### YOUR INSTRUCTIONS:
Scan the records below for lines with the word "will", then state how many you find and nothing else.

### PROVIDED RECORDS:
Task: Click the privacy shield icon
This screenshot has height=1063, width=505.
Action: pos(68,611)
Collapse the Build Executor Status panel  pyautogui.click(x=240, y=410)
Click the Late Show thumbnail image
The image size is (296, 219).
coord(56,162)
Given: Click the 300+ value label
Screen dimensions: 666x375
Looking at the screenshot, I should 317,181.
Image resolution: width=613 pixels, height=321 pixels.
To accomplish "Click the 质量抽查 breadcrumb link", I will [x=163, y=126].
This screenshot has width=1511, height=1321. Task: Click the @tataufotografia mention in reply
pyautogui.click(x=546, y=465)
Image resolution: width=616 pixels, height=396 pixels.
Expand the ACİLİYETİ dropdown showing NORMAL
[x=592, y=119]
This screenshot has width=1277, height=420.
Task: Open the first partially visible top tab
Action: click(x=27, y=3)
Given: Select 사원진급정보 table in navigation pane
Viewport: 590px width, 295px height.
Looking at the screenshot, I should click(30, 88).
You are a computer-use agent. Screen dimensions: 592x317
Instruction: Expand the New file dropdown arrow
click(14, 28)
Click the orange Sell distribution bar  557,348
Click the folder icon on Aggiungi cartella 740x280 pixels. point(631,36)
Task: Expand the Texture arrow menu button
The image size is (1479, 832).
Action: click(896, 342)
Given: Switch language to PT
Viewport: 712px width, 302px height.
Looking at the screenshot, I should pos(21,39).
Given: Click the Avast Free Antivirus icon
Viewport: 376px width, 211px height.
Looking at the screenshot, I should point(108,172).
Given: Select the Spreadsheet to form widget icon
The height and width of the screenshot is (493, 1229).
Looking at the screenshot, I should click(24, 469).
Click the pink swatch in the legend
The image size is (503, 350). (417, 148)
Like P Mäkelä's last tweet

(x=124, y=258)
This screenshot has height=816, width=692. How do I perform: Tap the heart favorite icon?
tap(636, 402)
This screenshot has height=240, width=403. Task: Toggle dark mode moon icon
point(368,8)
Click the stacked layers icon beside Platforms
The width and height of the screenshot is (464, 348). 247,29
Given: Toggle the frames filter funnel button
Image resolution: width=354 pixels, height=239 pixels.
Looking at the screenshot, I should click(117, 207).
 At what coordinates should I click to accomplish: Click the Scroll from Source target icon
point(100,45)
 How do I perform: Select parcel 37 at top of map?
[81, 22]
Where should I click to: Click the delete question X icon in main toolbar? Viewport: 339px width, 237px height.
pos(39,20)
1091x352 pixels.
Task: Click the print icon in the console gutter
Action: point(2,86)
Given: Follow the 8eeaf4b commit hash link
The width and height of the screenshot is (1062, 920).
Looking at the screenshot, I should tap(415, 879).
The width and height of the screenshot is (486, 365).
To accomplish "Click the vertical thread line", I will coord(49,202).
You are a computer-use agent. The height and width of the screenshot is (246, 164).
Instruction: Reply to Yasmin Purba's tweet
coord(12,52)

### TASK SOLUTION:
2